The KGAL ESPF 4 fund, which closed on 30 September, has raised €750m at its final close after receiving capital commitments from investors from 13 European and Asian countries.
KGAL said Dutch and French investors were particularly strongly represented.
KGAL ESPF 4 held its first closing in mid-2017 and acquired its first project in mid-2018.
Florian Martin, managing director of KGAL Capital, said: “Institutional investors’ interest far exceeded our expectations.”
Martins said a total of 32 institutional investors subscribed as of 30 September 2019.

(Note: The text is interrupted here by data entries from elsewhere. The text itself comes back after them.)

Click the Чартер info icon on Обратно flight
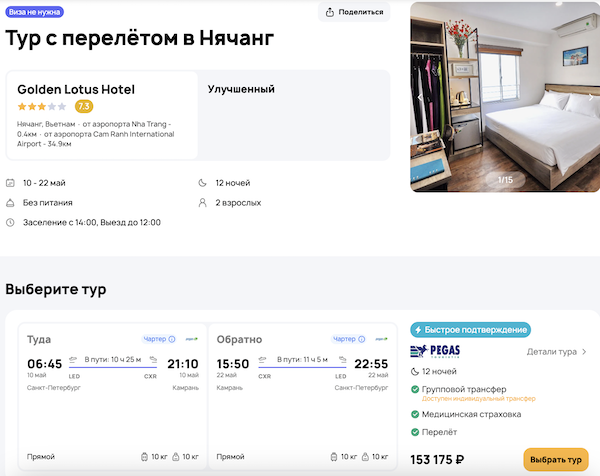The height and width of the screenshot is (476, 600). click(x=365, y=339)
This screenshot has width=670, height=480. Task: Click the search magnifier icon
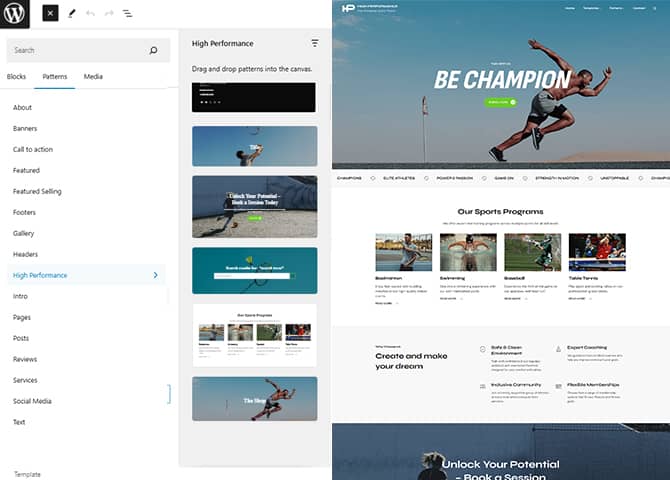click(x=153, y=50)
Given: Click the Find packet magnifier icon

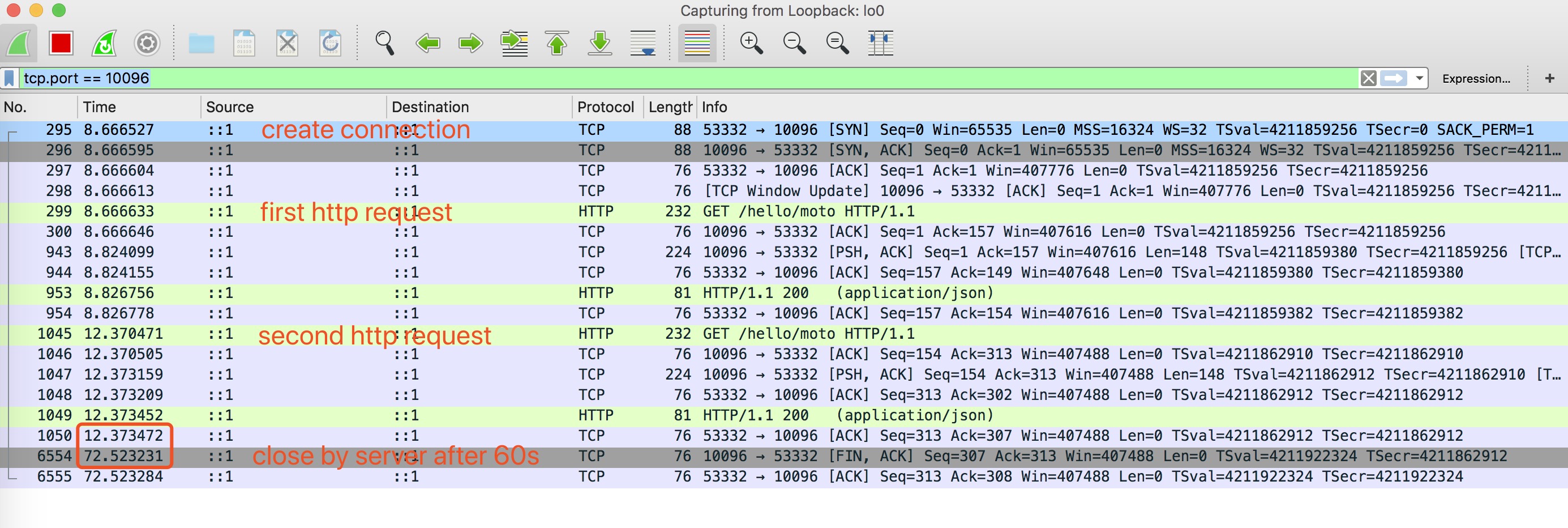Looking at the screenshot, I should (x=384, y=43).
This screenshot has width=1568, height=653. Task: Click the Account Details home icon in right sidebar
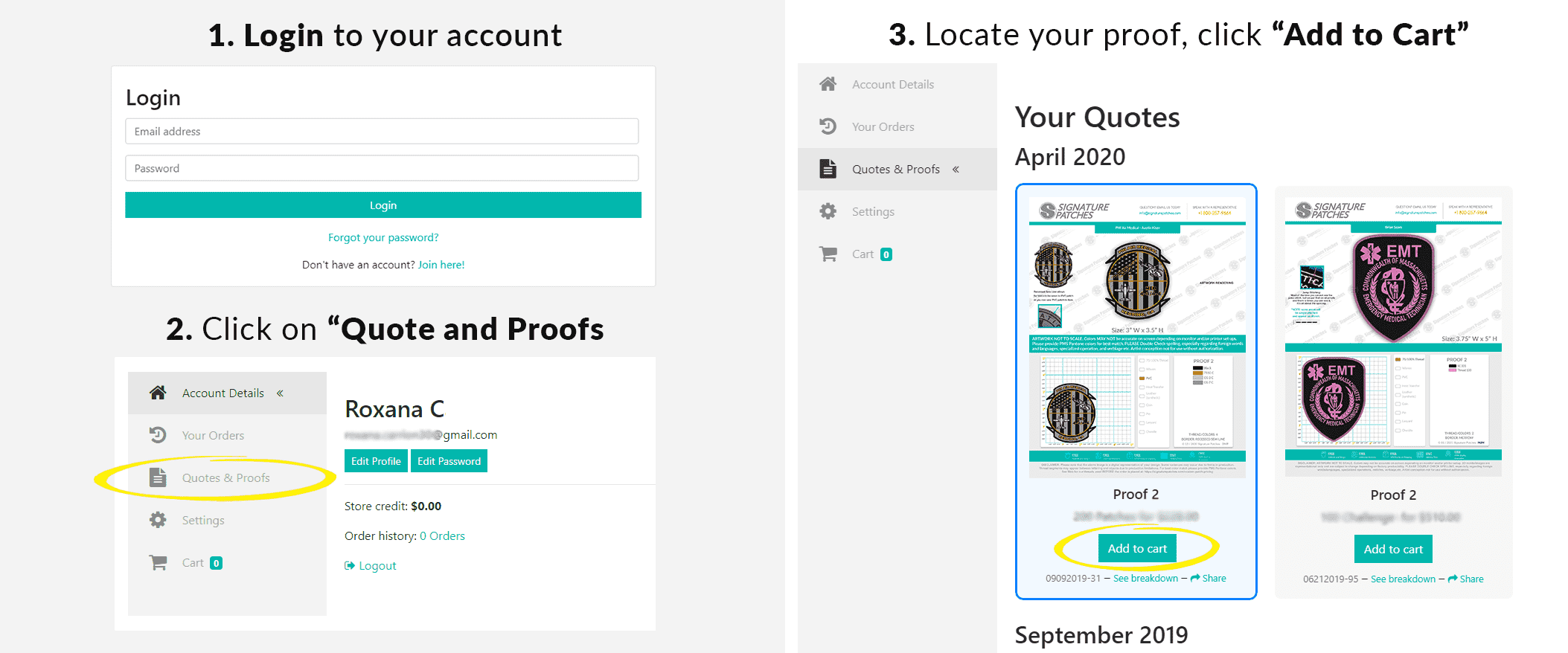(x=828, y=84)
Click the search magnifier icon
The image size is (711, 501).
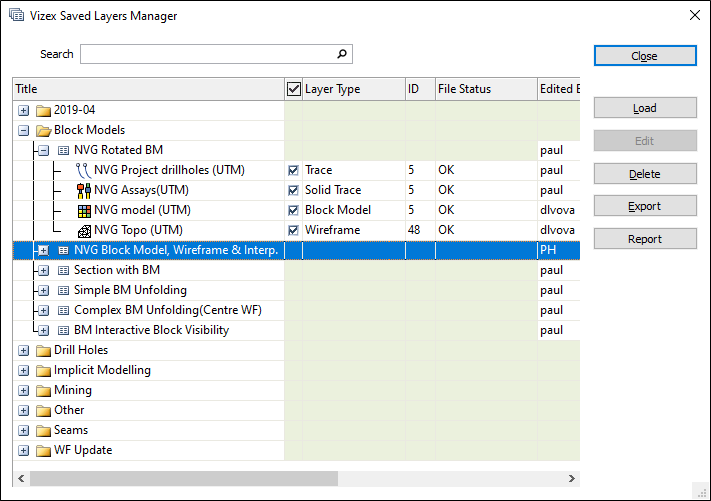341,54
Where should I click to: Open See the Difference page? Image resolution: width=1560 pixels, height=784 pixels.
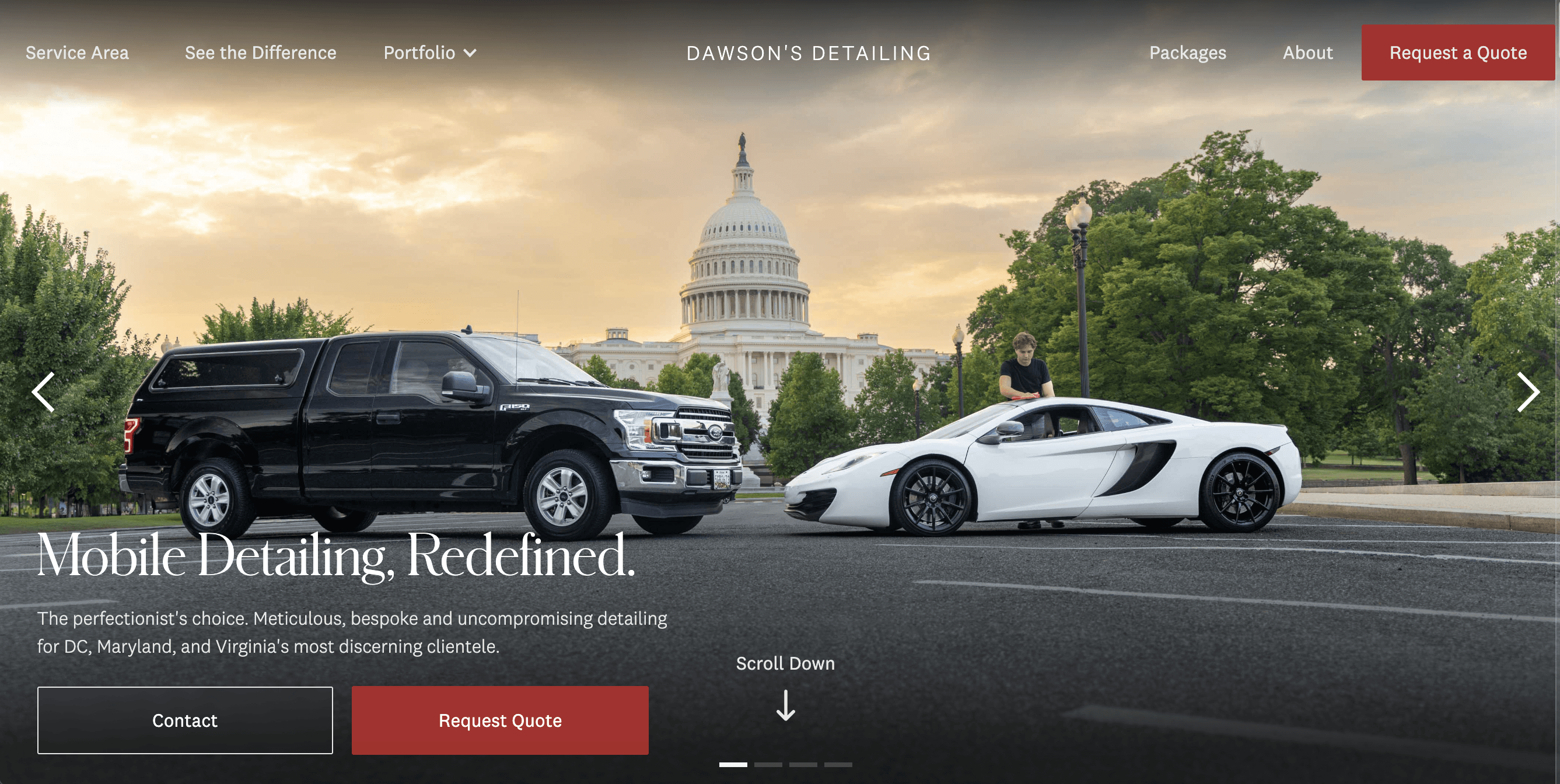click(x=260, y=52)
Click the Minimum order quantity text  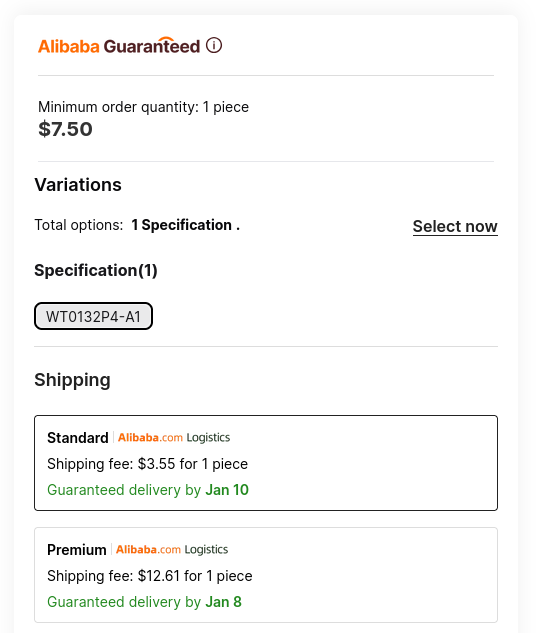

“With almost €600m of commitments from international institutional investors, our investor base has now expanded significantly.”
KGAL ESPF 4 invests predominantly in wind, solar and hydroelectric power in Europe. It is also able to invest in additional technologies relating to renewable energy and storage, as well as network infrastructure. KGAL is pursuing a core-plus strategy, which combines greenfield and brownfield investments in a targeted manner.
Michael Ebner, spokesperson for the executive board of KGAL Investment Management, said: “We benefit from being able to cover the entire value chain on a flexible basis.
Ebner said the fund has to date allocated €280m in equity capital for six projects: two currently in operation, two in construction, and two in project development. This corresponds to a capacity of around 350MW.
Alexander Rietz, portfolio manager for KGAL ESPF 4, said the fund has signed exclusivity agreements to secure access to an additional 1,000MW of renewable energy projects in various countries.
Senior sales director Tim van den Brande said the fundraise for the latest fund brought on board a total of 32 institutional investors from 13 countries, including many blue-chip investors.
“Around a quarter of the investors are based in Germany and three quarters are from elsewhere, with Dutch and French investors particularly strongly represented.”